In the forum thread on bristlenose plec eggs below, transcribe word for word the stretch that starts with "The eggs have" and ends with "the filter inlet.".

** Opening EXCERPTED PASSAGE block **

# Bristlenose Plec Eggs



## SunnyP (7 Jan 2010)

I found a clutch of eggs while I was messing with the tank the other day. They are strong orange and can already see small white catfish around the yolk sac with their black eyes, so they are not far from hatching. Here's the best pic I could get of them with my crappy camera. 






Tried to use a magnifying glass and the camera to get a better macro but no luck but could see a lot closer and clearer with the magnifying glass and they look so small and already has similar features as the adults bodies. Can't wait for them to hatch.


----------



## dw1305 (7 Jan 2010)

/Hi all,
Definitely look like Ancistrus eggs, were they laid in a cave? and is the make guarding them?
If the male isn't fanning them they are likely to fungus. You can hatch them artificially if you put them in a tea strainer or aquarium net in the filter stream as an alternative "egg tumbler". If you have any MTS? pop a couple in with the eggs as they make good egg "janitors".
cheers Darrel


----------



## SunnyP (7 Jan 2010)

The male is guarding the eggs from time to time. I think there may be anothe clutch of eggs as he disappear for periods of time. i have seen him cleaning and fanning the eggs aswell. I have made a small network with three caves. I haven't disturbed other caves.
this is the first time they have bred so quite excited to see if they survive. 
I have had a lot my shrimps die recently. Could this be due to the male terrortorial behaviour over protecting his eggs. Otherwise it has to be copper concentration.
By the way what is MTS. I'm guessing snails but not sure what sort (i do have some nerite snails).

I will have a look later today to see how the eggs are doing.


----------



## dw1305 (7 Jan 2010)

Hi all,
If the male is looking after the eggs they should hatch, they are normally superb parents. They don't usually bother the shrimps at all, so I'd suspect a water quality issue (and possibly micro-element toxicity).
MTS are Malaysian Trumpet Snails, it's quite important to have the right snail, because most of the other snail species will eat all the eggs. You can also use Asellus ("Water Hogs") or Amano or Red Cherry Shrimps as "egg janitors". I don't ever use methylene blue now, as all the "biological options" work so well. 
cheers Darrel


----------



## SunnyP (7 Jan 2010)

The eggs have hatched and the fry are with the dad under the bogwood. WICKED!!!. He's constantly fanning them now. There's still one that hasn't hatched. 

I fry have got good flow of water aswell as the dad has decided to have his cave near to the filter inlet.

I've had my water tested and everything is perfect with just a small ammonia spike from shrimps that died that day I had the test. Iron is fine aswell. My best bit is on micro-nutrient over dosing.

** Closing EXCERPTED PASSAGE block **
** Opening MATERIAL PROVIDED block **

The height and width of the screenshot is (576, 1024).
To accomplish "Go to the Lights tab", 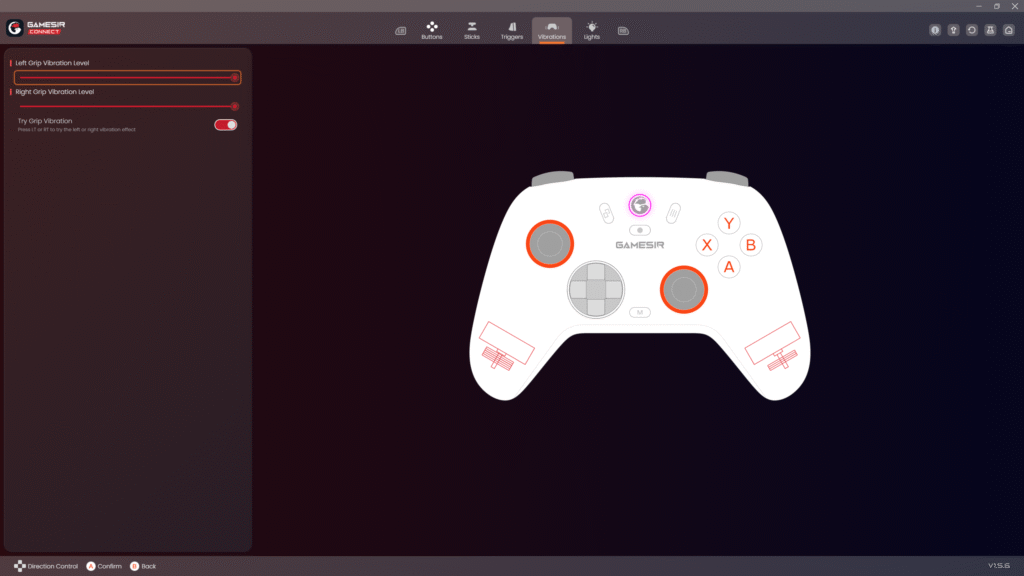I will (x=592, y=31).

** Closing MATERIAL PROVIDED block **

> COMPLETED TASK
The eggs have hatched and the fry are with the dad under the bogwood. WICKED!!!. He's constantly fanning them now. There's still one that hasn't hatched. 

I fry have got good flow of water aswell as the dad has decided to have his cave near to the filter inlet.